J’ai toujours l’air d’avoir des seins. Dans les vêtements, du moins. Lorsque vous avez un cancer
du sein et que les gens savent que vous avez eu un cancer du sein, ils regardent vos seins. Ils ne peuvent
pas s’en empêcher. Un rapide coup d’œil vers le bas, puis de nouveau vers le haut. Penaud. Ça ne me
dérange pas trop. Cela nous rappelle notre apogée, mes seins tardifs et moi. Ce qu’il y a maintenant dans
ma poitrine, ce sont des implants en silicone, remplis de solution saline.
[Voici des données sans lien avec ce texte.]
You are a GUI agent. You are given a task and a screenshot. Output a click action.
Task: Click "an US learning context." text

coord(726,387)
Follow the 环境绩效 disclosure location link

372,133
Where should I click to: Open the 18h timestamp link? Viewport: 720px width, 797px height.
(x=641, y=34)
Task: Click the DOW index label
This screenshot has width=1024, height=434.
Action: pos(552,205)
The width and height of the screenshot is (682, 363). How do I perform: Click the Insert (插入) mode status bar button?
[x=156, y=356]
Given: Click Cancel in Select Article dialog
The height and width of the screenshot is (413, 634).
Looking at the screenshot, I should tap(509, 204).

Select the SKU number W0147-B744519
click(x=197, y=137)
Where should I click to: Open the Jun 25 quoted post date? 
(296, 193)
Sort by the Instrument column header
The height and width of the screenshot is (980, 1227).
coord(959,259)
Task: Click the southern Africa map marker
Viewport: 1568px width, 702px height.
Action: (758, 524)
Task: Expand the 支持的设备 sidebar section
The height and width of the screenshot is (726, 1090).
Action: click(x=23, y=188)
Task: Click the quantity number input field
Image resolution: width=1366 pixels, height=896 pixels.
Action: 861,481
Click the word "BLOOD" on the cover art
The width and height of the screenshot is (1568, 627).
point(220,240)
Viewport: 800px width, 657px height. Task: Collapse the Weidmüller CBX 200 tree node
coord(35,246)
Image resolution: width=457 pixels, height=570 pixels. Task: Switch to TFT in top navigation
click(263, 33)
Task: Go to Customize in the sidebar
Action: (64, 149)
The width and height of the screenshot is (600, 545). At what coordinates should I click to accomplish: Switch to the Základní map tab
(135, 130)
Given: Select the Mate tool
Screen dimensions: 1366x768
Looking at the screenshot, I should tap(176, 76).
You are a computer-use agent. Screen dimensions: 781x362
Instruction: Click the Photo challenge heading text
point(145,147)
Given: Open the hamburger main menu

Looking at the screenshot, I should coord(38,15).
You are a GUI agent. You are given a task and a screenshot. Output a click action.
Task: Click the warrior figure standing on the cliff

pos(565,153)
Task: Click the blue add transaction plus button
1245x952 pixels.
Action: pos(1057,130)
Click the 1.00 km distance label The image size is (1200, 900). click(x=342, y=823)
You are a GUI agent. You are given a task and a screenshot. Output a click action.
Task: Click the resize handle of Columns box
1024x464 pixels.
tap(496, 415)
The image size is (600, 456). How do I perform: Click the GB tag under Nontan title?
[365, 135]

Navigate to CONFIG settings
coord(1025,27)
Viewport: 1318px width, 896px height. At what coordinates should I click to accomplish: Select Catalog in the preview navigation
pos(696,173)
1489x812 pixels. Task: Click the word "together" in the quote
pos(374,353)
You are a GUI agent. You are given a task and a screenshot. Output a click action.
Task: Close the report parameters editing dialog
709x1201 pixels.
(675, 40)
Je peux sentir toute ma cage
thoracique en dessous. Si je saute, je les entends parfois claquer. Parfois, j’oublie qu’ils sont là. Parfois,
je sors par une journée froide et j’attends que mes mamelons durcissent, mais ce n’est pas le cas, parce
que je n’ai pas de mamelons.
Mes nouveaux seins sont beaucoup plus petits que mes seins naturels. C’est ce que j’ai demandé. Ils vont
bien ; c’est ce que je dis si quelqu’un se demande comment je me sens. Ils vont bien, dis-je. Ils sont
faux et ils ne sont pas remarquables. Ce ne sont pas mes seins. Ils me manquent.